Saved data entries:

━━━━━━━━━━

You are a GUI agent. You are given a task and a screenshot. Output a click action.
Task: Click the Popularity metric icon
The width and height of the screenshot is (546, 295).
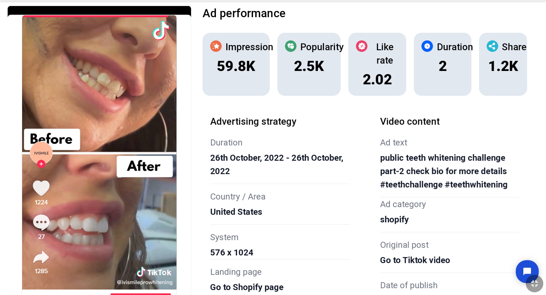pos(290,46)
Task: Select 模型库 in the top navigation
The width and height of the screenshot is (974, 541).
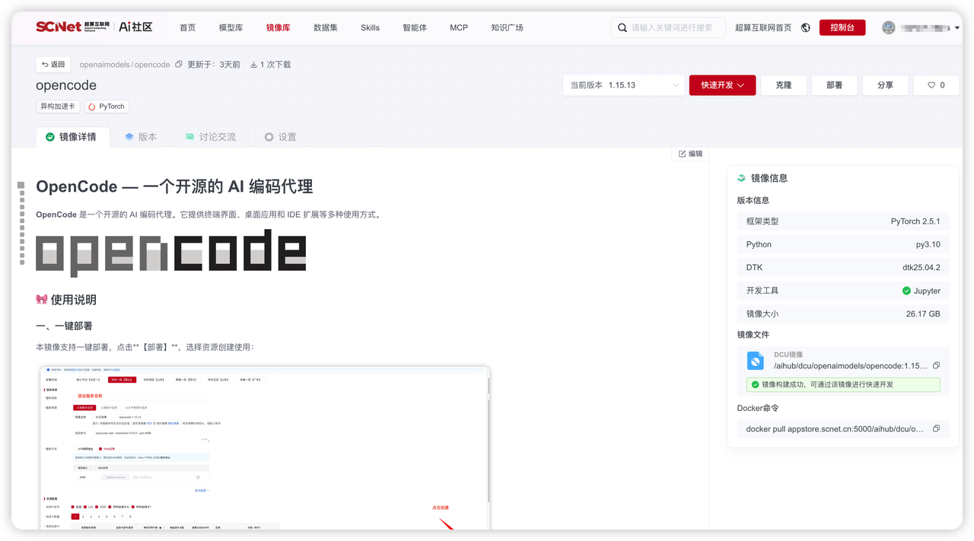Action: [231, 27]
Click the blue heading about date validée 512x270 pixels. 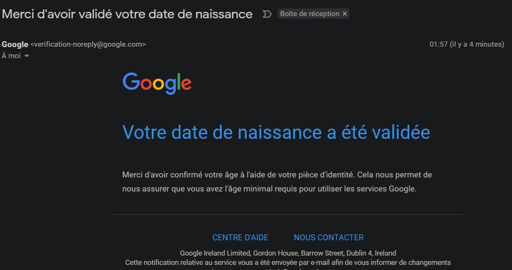[276, 132]
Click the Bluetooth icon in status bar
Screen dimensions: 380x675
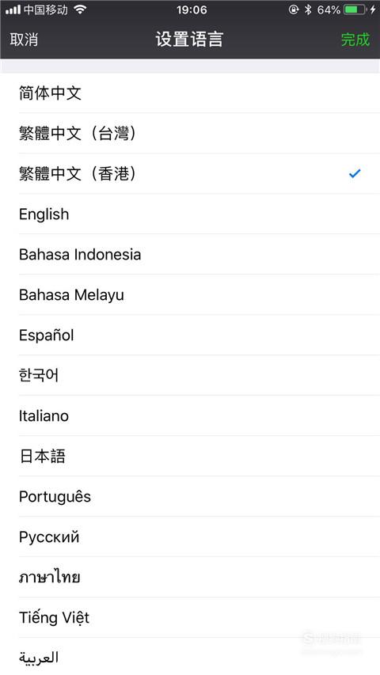(308, 9)
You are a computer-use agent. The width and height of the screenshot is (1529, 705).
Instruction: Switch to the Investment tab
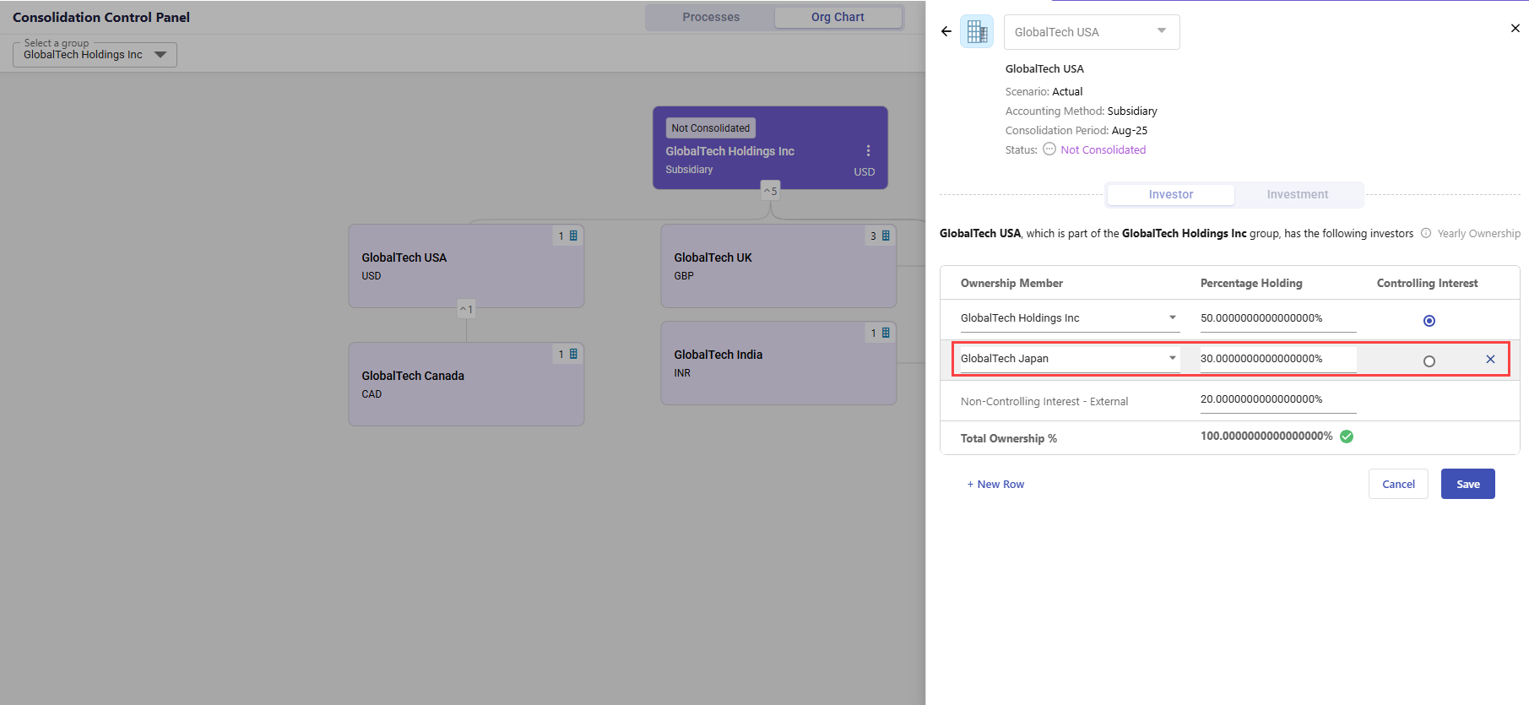pos(1297,194)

━━━━━━━━━━

Copy out every line in the entries above that holds "icon".

WRITTEN RESPONSE:
Task: Click the Popularity metric icon
Click the Bluetooth icon in status bar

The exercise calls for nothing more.